いつか、かぐや姫のお母さんだった話をしましょうか




「彼、いぶきちゃんが好きだったんですね」

 少し離れて一部始終を見ていた浅倉が感心したように言った。

「そうみたいです」

 忍の答えに「はい、そうします。ありがとうございます!」と元気に答えて戻って行った瑛太に、心の中でもエールを送る。
 忘れてしまっても、きっと大切な何かは残るのだと信じたくなった。痛みも愛しさも、きっと糧になる。

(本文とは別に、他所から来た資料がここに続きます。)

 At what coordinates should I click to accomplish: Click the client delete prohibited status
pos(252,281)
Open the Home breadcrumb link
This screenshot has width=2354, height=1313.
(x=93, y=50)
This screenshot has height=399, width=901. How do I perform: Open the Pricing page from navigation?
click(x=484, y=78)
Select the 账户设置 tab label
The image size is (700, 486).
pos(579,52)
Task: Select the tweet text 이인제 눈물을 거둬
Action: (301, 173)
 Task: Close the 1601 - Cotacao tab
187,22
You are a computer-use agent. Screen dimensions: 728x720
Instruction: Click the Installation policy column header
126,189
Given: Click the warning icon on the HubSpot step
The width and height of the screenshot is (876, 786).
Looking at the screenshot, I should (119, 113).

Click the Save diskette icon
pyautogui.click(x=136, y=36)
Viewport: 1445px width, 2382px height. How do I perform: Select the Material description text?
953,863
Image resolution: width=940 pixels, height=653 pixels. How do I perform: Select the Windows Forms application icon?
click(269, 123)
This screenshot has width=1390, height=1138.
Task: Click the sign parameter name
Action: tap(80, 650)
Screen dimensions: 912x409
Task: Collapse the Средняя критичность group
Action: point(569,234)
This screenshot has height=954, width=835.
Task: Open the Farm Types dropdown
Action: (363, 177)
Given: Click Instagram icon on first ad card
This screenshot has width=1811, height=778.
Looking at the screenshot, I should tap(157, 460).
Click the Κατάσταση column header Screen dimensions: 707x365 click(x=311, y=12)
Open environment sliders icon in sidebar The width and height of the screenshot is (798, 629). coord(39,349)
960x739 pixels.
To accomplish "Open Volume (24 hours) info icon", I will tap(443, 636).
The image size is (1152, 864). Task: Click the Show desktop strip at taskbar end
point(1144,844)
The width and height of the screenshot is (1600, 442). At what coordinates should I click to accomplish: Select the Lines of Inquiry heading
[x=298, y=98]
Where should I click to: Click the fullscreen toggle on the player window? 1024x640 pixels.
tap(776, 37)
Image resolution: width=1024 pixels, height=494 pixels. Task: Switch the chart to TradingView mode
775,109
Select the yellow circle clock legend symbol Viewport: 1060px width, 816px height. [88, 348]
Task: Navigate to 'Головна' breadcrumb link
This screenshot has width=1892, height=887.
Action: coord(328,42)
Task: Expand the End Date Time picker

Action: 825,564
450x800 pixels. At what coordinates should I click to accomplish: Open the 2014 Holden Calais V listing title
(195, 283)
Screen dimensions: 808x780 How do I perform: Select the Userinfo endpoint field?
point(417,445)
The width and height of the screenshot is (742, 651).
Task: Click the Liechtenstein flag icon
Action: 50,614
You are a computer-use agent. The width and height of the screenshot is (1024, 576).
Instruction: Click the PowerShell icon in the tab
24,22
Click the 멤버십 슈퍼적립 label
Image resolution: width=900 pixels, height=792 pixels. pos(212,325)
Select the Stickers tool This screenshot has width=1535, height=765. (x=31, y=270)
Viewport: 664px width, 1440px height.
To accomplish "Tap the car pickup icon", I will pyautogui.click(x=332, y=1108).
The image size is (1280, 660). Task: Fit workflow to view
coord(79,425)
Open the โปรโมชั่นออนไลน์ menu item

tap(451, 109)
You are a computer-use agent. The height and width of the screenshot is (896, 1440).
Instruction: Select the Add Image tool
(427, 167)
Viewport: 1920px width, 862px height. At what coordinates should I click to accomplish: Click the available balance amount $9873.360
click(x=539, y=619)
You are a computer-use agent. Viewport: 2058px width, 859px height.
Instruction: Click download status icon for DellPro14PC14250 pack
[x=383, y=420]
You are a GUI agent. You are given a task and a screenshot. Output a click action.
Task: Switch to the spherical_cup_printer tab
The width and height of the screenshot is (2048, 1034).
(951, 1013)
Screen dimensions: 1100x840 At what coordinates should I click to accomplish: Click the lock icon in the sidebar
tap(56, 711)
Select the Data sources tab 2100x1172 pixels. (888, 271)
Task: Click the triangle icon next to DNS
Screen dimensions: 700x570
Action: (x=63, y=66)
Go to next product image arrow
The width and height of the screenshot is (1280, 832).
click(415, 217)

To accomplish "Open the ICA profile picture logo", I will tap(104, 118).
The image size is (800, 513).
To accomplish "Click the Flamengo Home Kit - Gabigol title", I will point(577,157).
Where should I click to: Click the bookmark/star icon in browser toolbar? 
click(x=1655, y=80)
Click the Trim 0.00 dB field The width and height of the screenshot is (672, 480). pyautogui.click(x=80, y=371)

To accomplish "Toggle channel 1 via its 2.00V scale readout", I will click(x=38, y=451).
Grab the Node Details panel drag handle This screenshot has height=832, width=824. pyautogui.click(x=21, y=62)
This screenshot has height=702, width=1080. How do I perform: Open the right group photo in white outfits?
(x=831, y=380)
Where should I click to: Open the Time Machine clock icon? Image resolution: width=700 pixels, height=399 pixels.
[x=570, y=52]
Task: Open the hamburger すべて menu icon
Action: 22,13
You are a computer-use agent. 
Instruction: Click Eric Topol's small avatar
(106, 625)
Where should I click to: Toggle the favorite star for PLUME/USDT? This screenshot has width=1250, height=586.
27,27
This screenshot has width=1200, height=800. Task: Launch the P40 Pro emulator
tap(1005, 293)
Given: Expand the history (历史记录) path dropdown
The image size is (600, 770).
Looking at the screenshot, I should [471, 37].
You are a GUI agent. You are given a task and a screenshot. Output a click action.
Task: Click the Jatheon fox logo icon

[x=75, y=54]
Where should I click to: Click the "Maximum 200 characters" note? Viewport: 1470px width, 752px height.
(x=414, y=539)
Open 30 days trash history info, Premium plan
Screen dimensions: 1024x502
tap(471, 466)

いぶきにも、忍にも。

「浅倉さん、もしまだ時間があるなら、もう少しお話してもいいですか?」

 いぶき以外に話したことがない、荒唐無稽な話を彼にすると決めた。

   * * *

 翌々日。
 昼近く、忍がパソコンでDVDを見ているといぶきが帰ってきた。
 キャンプの子どもたちは朝食後解散なので、後片付けがあったのか、一緒に行っていた美奈子とおしゃべりをしていたかしたのだろう。

「おかえり。もう少ししたらお昼の準備するからちょっと待ってね」

「うん、ただいま。何見てるの?」

「亡くなった向こうのおじいちゃんからもらったDVD」

 元舅は三年ほど前に亡くなったが、離婚後も交流があり、元姑とは今もいぶき一人、もしくは忍とも一緒に年一回程度会っている。元夫には内緒だ。彼とは離婚以来、いぶきも一度も会っていない。会おうと言われたことがないし、小さいころ何度か約束をしてもすっぽかされてきた。約束を反故されるほうがいぶきが悲しむので、だったら会わないほうがいいだろうとそのままになったのだ。

「おじいちゃん、ビデオ編集上手だったよね」

 後ろからパソコンを覗きながら、いぶきが楽しそうにそう言う。
 元舅は新しいものが好きで、パソコンの動画編集も独学だそうだが、古いビデオを編集してくれたDVDはBGMやテロップも凝っていて、楽しい出来になっていた。その影響でいぶきも動画の編集をしてDVDにしてくれている。それが残るかどうかは別として、だ。

 いぶきが四歳までの歴史だが、元義父母は本当に可愛がってくれたと思う。
 今忍が見ているのは、離婚直前の春の運動会だ。いぶきがくりくりした目の友達と手をつないで歩いている。

「ねえ、いぶきさん?」

「なんでしょう、お母様」

 芝居がかった忍の言葉に、同じく芝居がかった言葉で返された忍は、動画を一時停止していぶきの友達を指さした。ショートカットというには長めの髪の、可愛い女の子――に見えるが、

「ねえこれ、瑛太君じゃない?」

「・・・・・・」

 冷蔵庫からアイスティーを取り出そうとしていたいぶきの手が止まる。

「ぱっと見女の子にしか見えないくらい可愛いけど、亀井瑛太くんよね?」

 子ども同士だと大きく変わって見えるかもしれないが、大人の目からすればわかることだ。結婚してた頃、幼稚園は行事しか見に行けなかった忍だが、たしかいつも仲良しの子がいたことを思い出す。

「なんで、気付くかなぁ」

 半泣きのような笑顔で、いぶきは認めた。